#### Requirement
Every line below containing the word "sidebar" should be found and copied.

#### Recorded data

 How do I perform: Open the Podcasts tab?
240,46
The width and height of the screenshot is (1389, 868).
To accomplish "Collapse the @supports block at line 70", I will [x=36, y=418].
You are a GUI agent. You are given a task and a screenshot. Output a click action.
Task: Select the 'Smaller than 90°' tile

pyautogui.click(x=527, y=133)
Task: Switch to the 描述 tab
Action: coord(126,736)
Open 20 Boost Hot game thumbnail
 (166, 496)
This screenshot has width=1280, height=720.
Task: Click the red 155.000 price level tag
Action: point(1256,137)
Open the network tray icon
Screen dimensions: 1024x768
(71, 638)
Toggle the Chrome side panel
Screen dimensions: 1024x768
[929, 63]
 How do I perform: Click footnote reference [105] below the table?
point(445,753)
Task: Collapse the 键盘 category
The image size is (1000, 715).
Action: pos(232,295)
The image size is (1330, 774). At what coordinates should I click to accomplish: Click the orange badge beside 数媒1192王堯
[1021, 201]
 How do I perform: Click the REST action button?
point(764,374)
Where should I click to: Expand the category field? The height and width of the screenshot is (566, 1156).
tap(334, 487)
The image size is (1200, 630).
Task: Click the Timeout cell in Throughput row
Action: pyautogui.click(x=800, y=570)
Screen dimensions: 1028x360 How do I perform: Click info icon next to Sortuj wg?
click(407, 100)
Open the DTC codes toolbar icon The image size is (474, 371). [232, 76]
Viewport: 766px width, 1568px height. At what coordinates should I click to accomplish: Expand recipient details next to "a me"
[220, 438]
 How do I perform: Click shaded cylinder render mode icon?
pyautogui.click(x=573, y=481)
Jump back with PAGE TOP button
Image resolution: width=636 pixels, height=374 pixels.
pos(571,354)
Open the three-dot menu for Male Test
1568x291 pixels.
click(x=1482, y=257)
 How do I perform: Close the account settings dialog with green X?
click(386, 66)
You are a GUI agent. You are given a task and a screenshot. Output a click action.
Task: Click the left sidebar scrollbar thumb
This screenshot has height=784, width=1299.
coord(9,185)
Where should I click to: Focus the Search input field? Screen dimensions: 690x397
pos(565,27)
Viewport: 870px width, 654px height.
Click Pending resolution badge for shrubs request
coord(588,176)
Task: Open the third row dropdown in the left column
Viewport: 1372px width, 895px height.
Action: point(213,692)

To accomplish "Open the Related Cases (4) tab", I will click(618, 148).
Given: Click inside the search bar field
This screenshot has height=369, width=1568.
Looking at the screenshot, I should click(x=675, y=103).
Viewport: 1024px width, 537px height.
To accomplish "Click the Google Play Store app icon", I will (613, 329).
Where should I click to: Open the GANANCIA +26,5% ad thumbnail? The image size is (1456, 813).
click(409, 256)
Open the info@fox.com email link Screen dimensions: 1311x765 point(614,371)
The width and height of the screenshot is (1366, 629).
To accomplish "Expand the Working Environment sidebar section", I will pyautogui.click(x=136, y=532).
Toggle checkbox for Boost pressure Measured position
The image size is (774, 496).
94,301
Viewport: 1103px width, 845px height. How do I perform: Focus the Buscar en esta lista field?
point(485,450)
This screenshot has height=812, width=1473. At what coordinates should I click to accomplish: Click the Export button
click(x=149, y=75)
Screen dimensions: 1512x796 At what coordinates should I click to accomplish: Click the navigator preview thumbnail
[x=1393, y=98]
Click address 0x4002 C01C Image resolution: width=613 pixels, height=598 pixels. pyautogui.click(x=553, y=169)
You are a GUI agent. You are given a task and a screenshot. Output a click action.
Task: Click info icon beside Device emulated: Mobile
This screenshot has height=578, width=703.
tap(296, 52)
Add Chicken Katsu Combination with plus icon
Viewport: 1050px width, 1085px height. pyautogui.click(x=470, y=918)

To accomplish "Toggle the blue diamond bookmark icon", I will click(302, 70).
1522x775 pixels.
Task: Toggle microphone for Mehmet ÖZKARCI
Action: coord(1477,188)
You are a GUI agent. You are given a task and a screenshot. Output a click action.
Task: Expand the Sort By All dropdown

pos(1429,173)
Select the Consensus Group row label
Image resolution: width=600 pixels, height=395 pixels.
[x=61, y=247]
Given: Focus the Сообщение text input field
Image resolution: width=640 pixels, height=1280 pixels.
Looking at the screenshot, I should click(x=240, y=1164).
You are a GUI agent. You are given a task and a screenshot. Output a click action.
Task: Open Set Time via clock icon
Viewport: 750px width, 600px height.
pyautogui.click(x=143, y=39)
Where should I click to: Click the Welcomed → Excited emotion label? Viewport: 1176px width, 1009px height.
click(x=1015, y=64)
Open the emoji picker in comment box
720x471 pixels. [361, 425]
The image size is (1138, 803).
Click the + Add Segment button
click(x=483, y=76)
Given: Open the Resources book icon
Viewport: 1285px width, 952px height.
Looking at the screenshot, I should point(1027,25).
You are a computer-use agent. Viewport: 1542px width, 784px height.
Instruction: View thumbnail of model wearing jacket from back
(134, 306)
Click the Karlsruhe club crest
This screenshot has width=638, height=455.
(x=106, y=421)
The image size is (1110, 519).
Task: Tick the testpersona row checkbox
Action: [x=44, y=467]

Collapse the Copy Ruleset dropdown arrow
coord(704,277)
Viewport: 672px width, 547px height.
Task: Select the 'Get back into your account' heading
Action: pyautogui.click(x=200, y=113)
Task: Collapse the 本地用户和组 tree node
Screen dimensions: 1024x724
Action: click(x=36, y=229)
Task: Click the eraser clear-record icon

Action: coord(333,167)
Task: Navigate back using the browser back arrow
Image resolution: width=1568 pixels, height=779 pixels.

#### Exercise solution
Task: Click the left sidebar scrollbar thumb
To accomplish "Expand the Working Environment sidebar section", I will pyautogui.click(x=136, y=532).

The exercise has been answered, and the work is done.